BRIEF: Please return the lines below verbatim, beginning at the one that has "At what coordinates should I click to accomplish: Toggle" and stopping after the one that has "the Undo arrow", and add no other lines.
** EXTRACTED MATERIAL follows **
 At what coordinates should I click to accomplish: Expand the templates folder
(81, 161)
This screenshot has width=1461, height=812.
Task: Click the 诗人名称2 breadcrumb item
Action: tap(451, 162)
** End of EXTRACTED MATERIAL **
** EXTRACTED MATERIAL follows **
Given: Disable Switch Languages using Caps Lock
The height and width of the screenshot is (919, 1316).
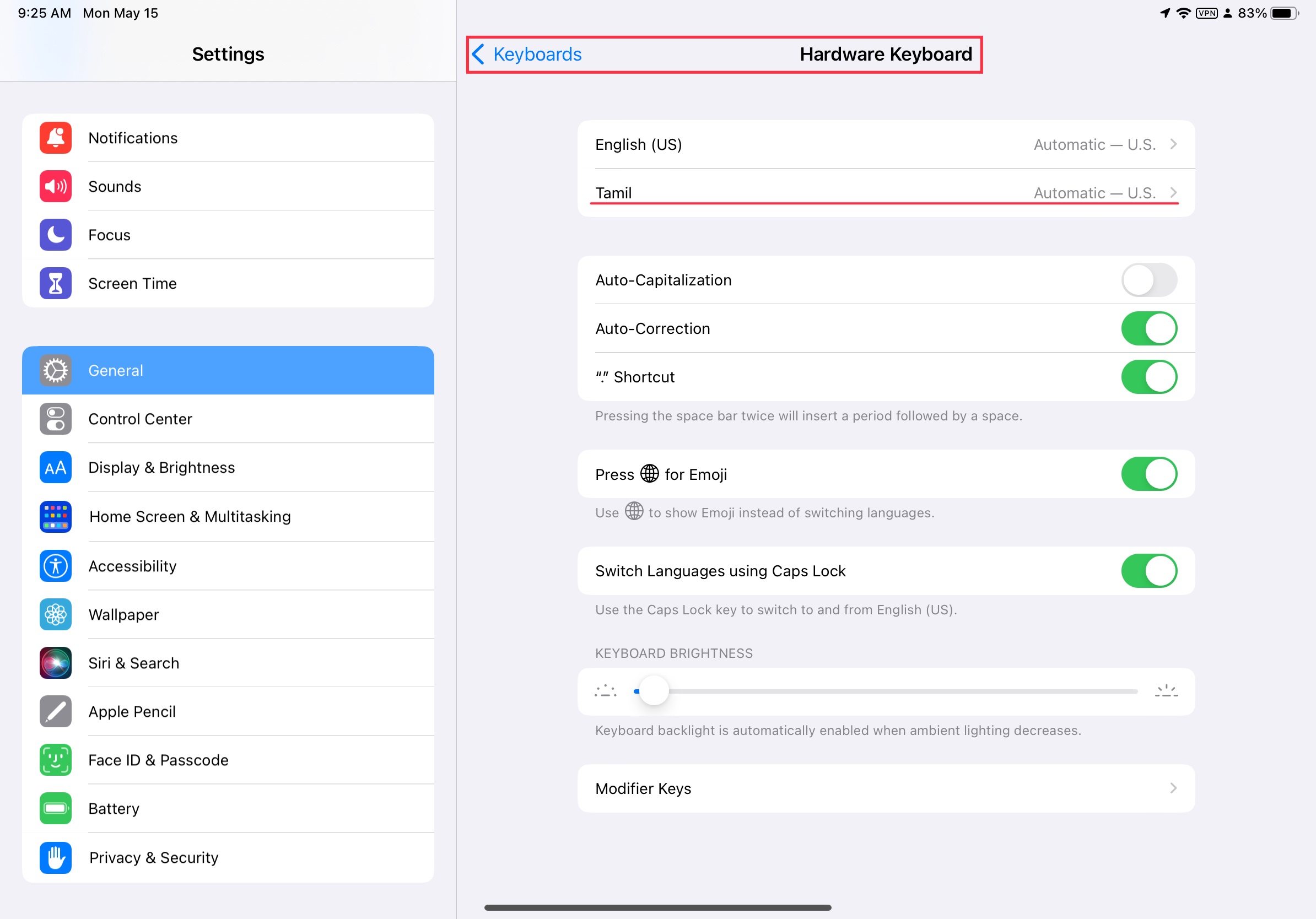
** End of EXTRACTED MATERIAL **
** EXTRACTED MATERIAL follows **
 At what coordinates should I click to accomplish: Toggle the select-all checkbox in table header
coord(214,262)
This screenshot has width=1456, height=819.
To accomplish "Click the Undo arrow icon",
** End of EXTRACTED MATERIAL **
ANSWER BOX:
 At what coordinates should I click to accomplish: Toggle the select-all checkbox in table header
coord(214,262)
This screenshot has width=1456, height=819.
To accomplish "Click the Undo arrow icon",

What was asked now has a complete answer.